Trader’s Notebook

3:30 p.m. New York time

Half an hour before the closing bell. The S&P 500 dropped during the session, approaching the 23.6% Fibonacci retracement level. I consider this to be a small-scale correction within uptrending wave 5{-9}, but will change my mind if it moves below 4354, the February 14 starting point of wave 5{-9}. A drop below that level could mean that a compound correction is underway, the alternative analysis from this morning. No change (yet) in my analysis. I’ve updated the chart.

10 a.m. New York time

WMT earnings play exit. I’ve exited my short bull put vertical spread on WMT for a 48.7% profit and have updated the entry analysis with full results.

9:35 a.m. New York time

What’s happening now? The S&P 500 E-mini futures continued to trade in a narrow range overnight, remaining close to the 38.2% Fibonacci retracement level.
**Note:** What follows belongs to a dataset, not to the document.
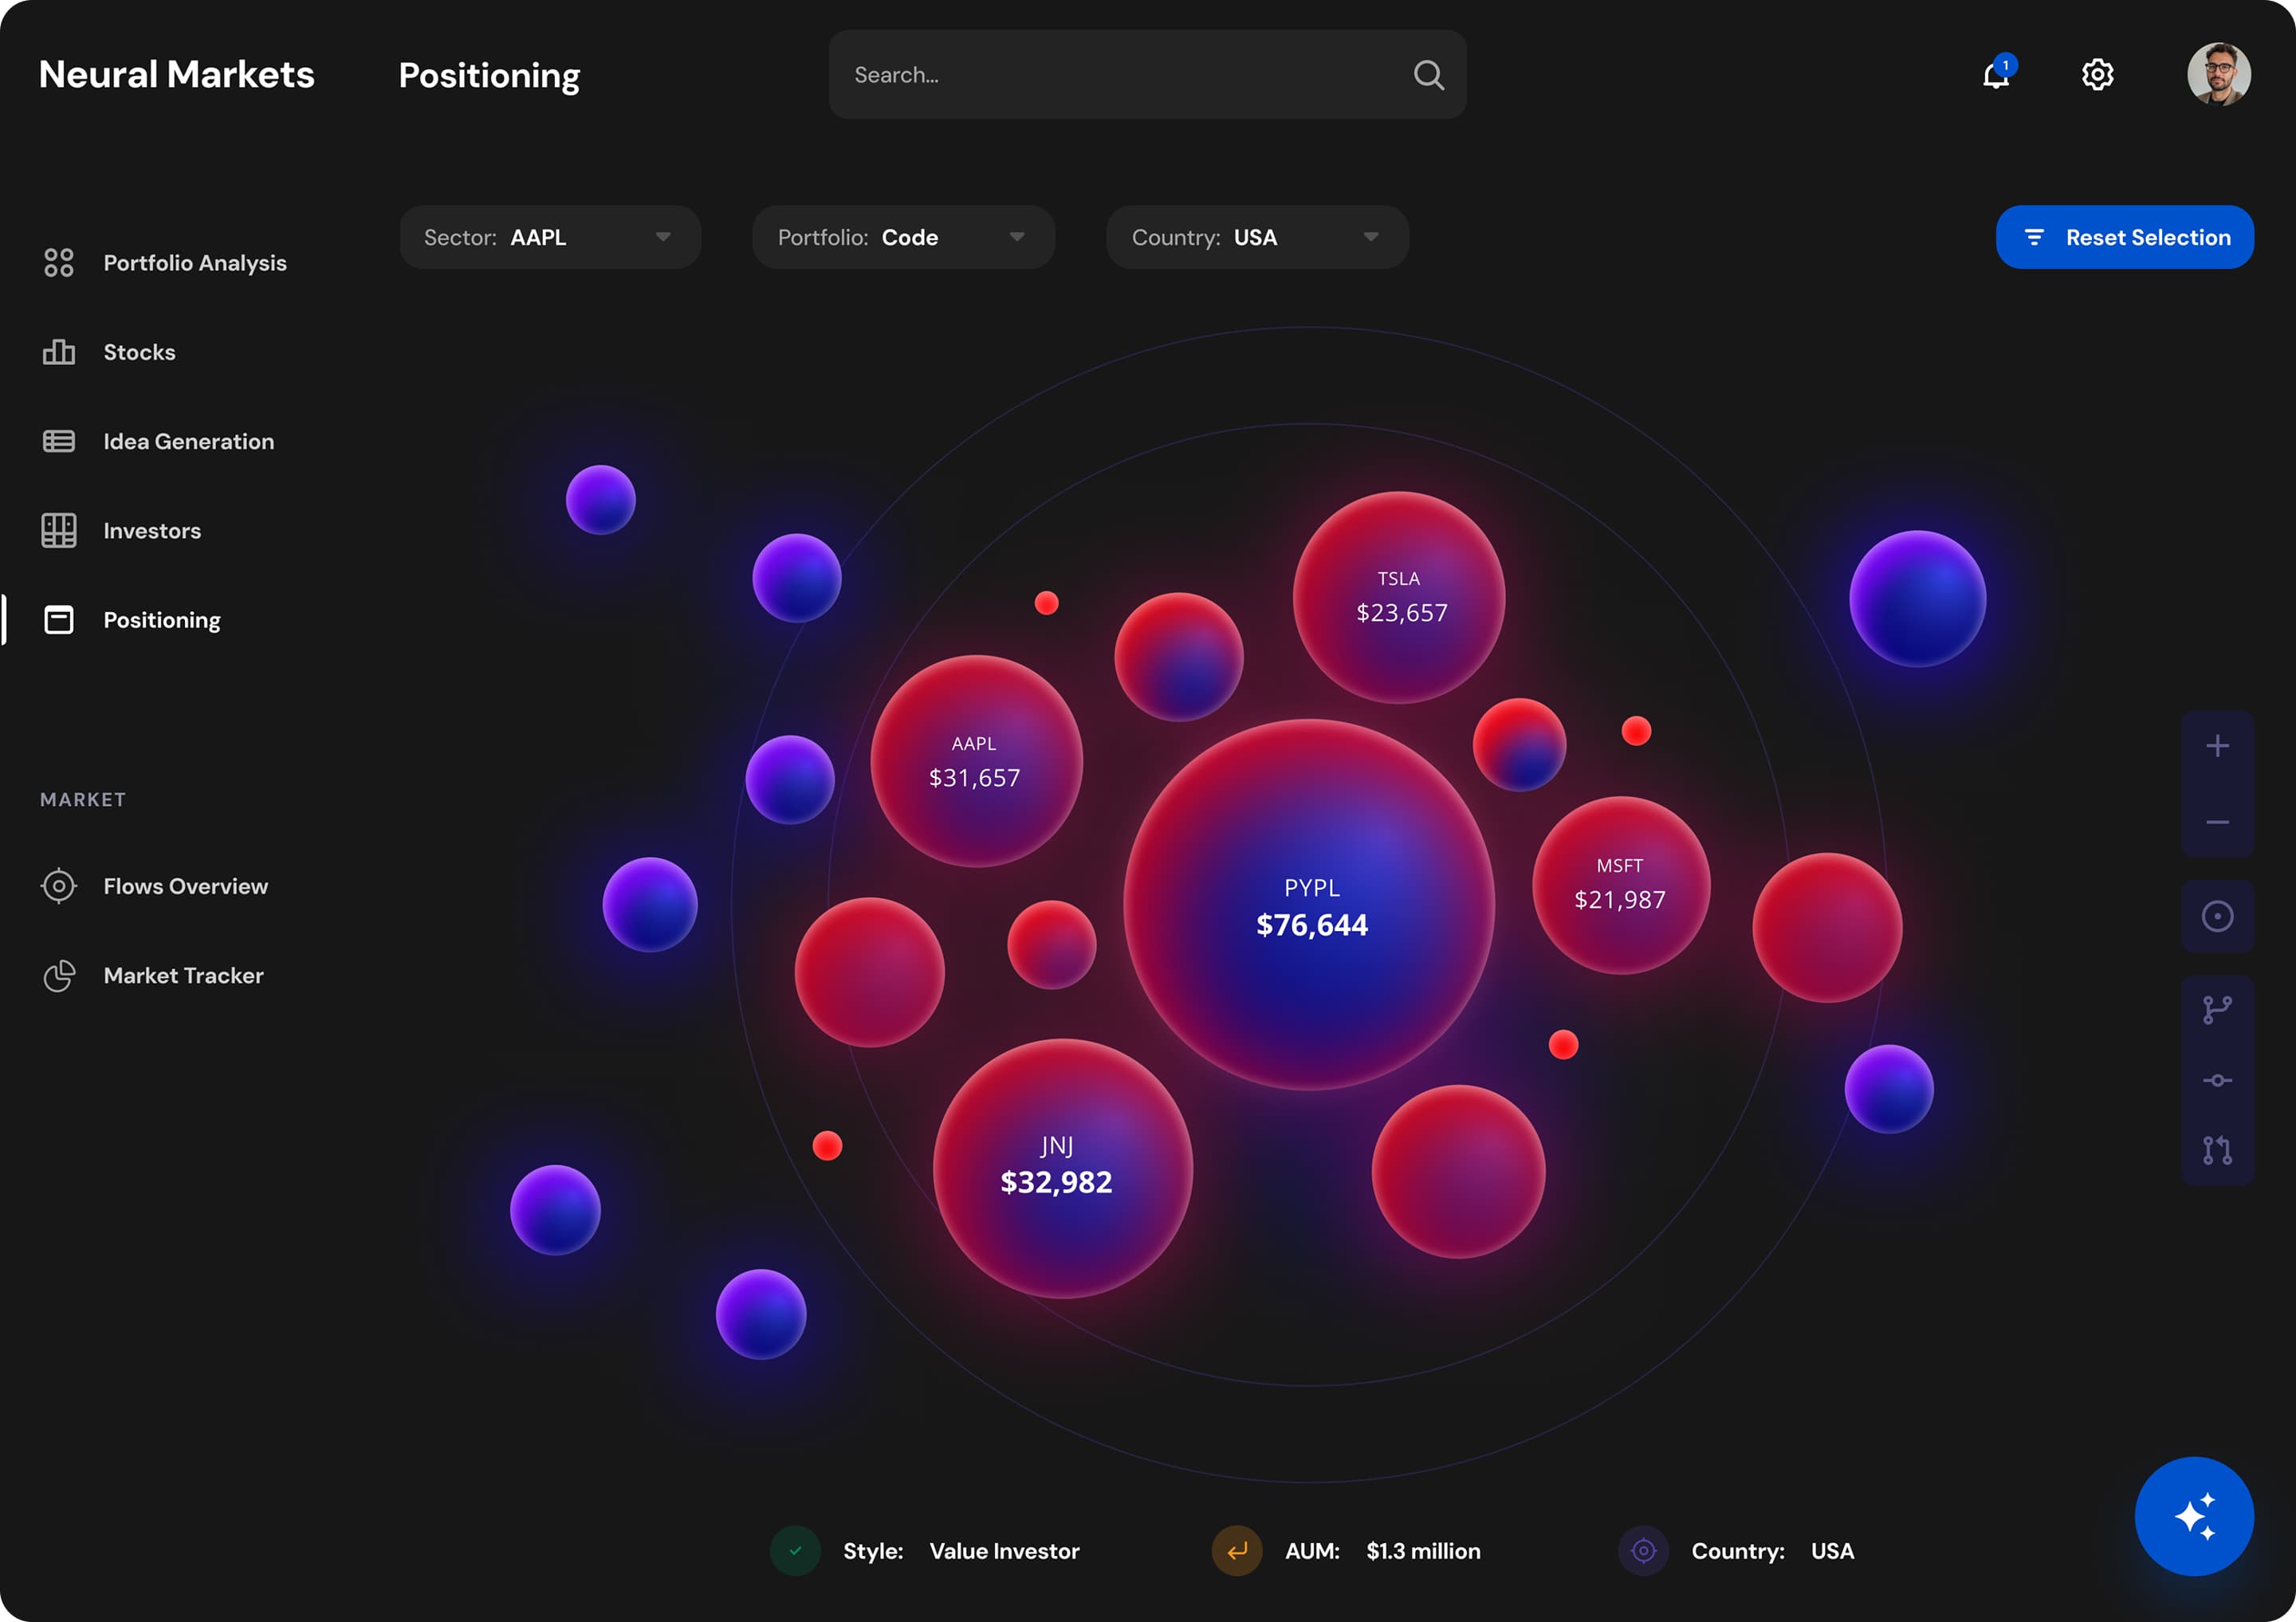This screenshot has height=1622, width=2296.
Task: Zoom in with the plus icon
Action: [2216, 746]
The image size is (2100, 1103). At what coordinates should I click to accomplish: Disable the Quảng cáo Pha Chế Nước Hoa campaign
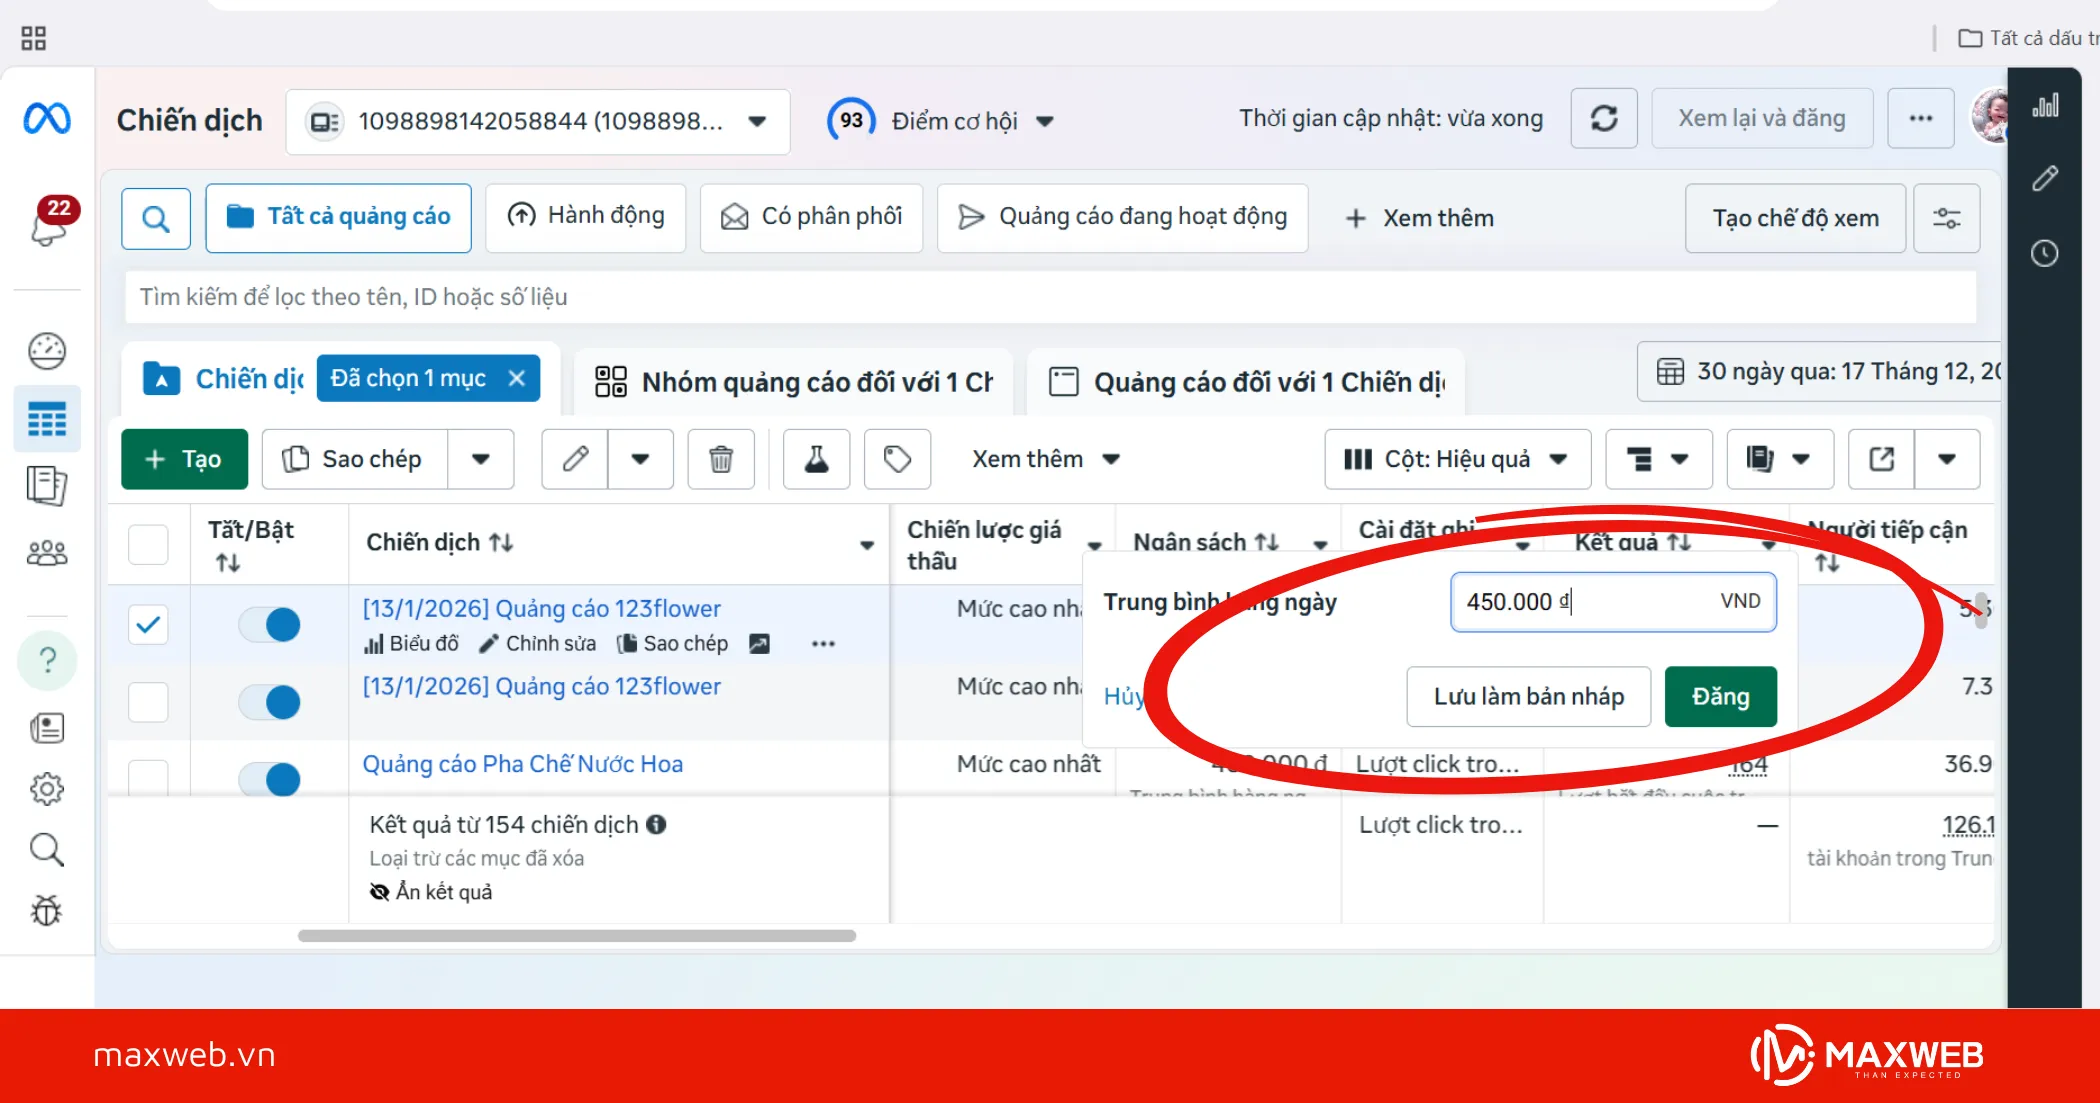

What does it mean? By my principal analysis, the price is in the early stages of a rise that will complete the upward correction that began on January 24, from 4212.75. Upon completion of the correction, the price will resume the downtrend that began on January 4 from 4808.25.

What’s the alternative? The correction is taking a compound form, in which two or three corrective patterns are strung together. In this case, the price is tracing a rise that will connect the corrective pattern that ended on February 14 with a second pattern.

[S&P 500 E-mini futures at 3:30 p.m., 2-hour bars, with volume]

What does Elliott wave theory say? Principal analysis: Wave 5{-9} within wave C{-8} — both of them upward movements — is now underway. The completion of wave 5{-9} will also mark the end of C{-8} and its parent, wave 2{-7}. The subsequent resumption of the downtrend, wave 3{-7} within wave 1{-6}, will carry the price below the the 4212.75 level, perhaps significantly so.

I find the chart to be a bit confusing because of the A-B-C corrections at different levels. For guidance:

  • The low of February 14 ended the C wave of {-10} degree, part of a correction at the {-9} degree.
  • The subsequent wave, 5{-9}, is part of the C wave of the {-8} degree, part of a correction at the {-7} degree.
  • Wave 2{-7} — the larger correction — will end when wave 5{-9} completes wave C{-8}, which in turn completes wave C{-8}, and that event will mark the resumption of the downtrend that began January 4.

Alternative analysis: The wave that connects three-wave corrective patterns within a compound correction are called X waves. If wave 4{-9} is taking the form of a compound correction, then that wave is still underway — wave 5{-9} has not yet begun — and the rise from February 14 is wave X{-10} within wave 4{-9}. It will be followed by another three-wave corrective pattern.

We Are Here.

These are the waves currently in progress under my principal analysis. Each line on the list shows the wave number, with the subscript in curly brackets, the traditional degree name, the starting date, the starting price of the S&P 500 E-mini futures, and the direction of the wave.

  • 5{0} Intermediate, 12/21/2018, 2316.75 (up)
  • 3{1} Minor, 3/23/2018 2174 (up)
  • 5{-2} Minute, 10/4/2020, 4267.50 (up)
  • 4{-3} Minuette, 1/4/2022, 4808.25 (down)
  • A{-4} Subminuette, 1/4/2022, 4808.25 (down)
  • 1{-5} Micro, 1/4/2022, 4808.25 (down)
  • 1{-6} Submicro, 1/4/2022, 4808.25 (down)
  • 2{-7} Minuscule, 1/24/2022, 4212.75 (up)
  • C{-8} Subminuscule, 1/26/2022, 4263.75 (up)
  • 5{-9} Bitsy, 2/14/2022, 4354 (up)

Learning and other resources. Elliott wave analysis provides context, not prophecy. As the 20th century semanticist Alfred Korzybski put it this way in his book Science and Sanity (1933), “The map is not the territory … The only usefulness of a map depends on similarity of structure between the empirical world and the map.” And I would add, in the ever-changing markets, we can judge that similarity of structure only after the fact.

See the menu page Analytical Methods for a rundown on where to go for information on Elliott wave analysis.

By Tim Bovee, Portland, Oregon, February 17, 2022


Tim Bovee, Private Trader tracks the analysis and trades of a private trader for his own accounts. Nothing in this blog constitutes a recommendation to buy or sell stocks, options or any other financial instrument. The only purpose of this blog is to provide education and entertainment.

No trader is ever 100 percent successful in his or her trades. Trading in the stock and option markets is risky and uncertain. Each trader must make trading decisions for his or her own account, and take responsibility for the consequences.